The male has a carapace that measures between 2 and 2.3 mm in length and 1.6 and 1.8 mm in width and an abdomen that is between 1,9 and 2.5 mm in length and 1.4 and 1.7 mm in width. The three stripes on the carapace are clearer to see. The abdomen is lighter, a yellowish white, with a large brown stripe down the middle. The back of the spider has a distinctive spike. The clypeus, chelicerae and spinnerets are similar, although darker in hue, to the female. There is a single tooth in the chelicerae. The pedipalps are pale. The palpal bulbs have long appendages and an embolus that is also long. As well as the distinctive marking after which it is named, The spider is distinguished from other members of the genus by the long spike, as well as its long embolus.

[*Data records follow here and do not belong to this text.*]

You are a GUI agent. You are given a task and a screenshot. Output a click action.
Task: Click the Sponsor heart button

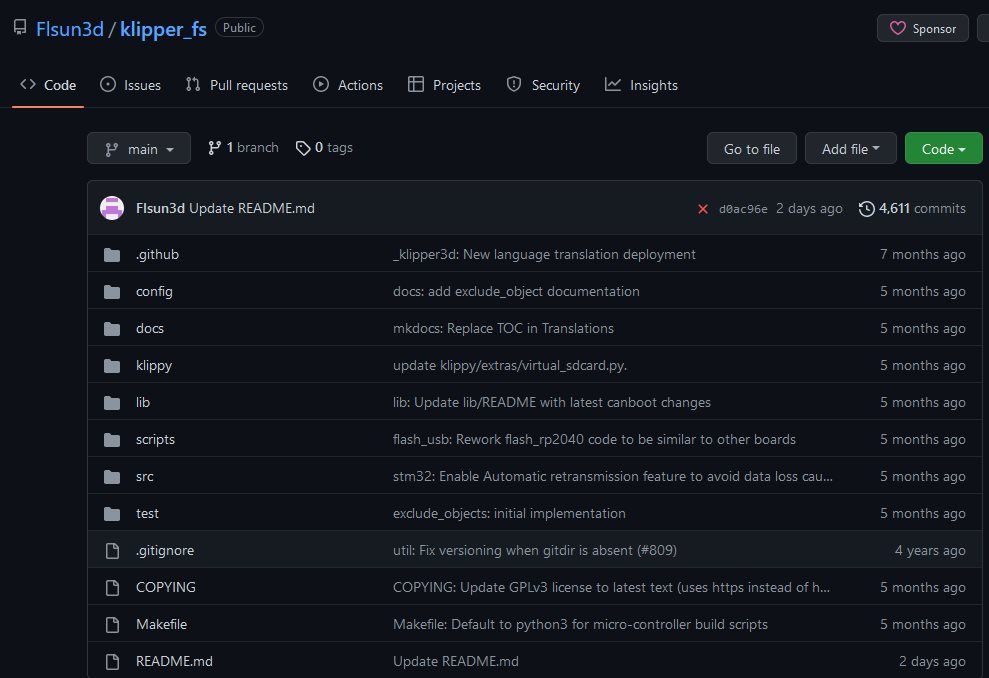coord(922,29)
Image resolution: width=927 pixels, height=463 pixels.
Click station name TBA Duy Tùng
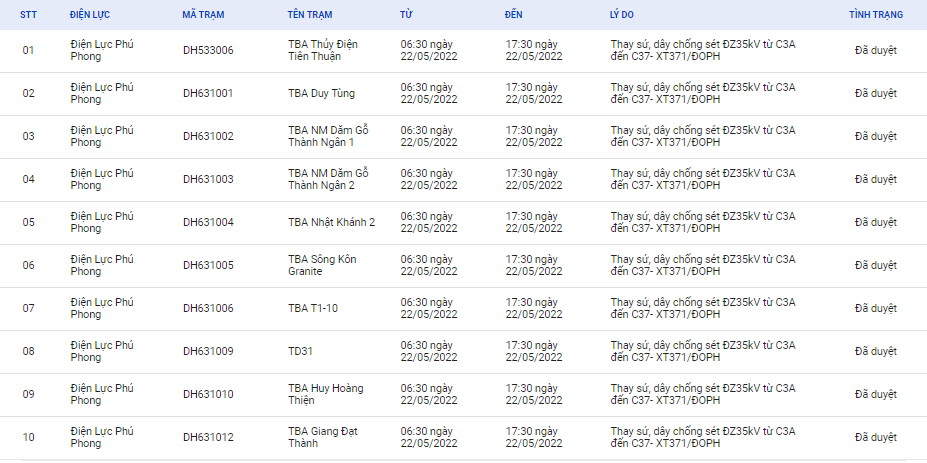click(322, 93)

==Distribution and habitat==
Cembalea triloris lives in Namibia and South Africa. The male holotype was collected near Prieska in the Northern Cape of South Africa in 2002. It was originally misidentified as a member of the Pellenes genus.. The first female was found outside Keetmanshoop, Namibia in 2002. It has also been observed in the Tswalu Kalahari Reserve. Other specimens were also discovered in other areas of the Northern Cape and Namibia. It lives on the ground.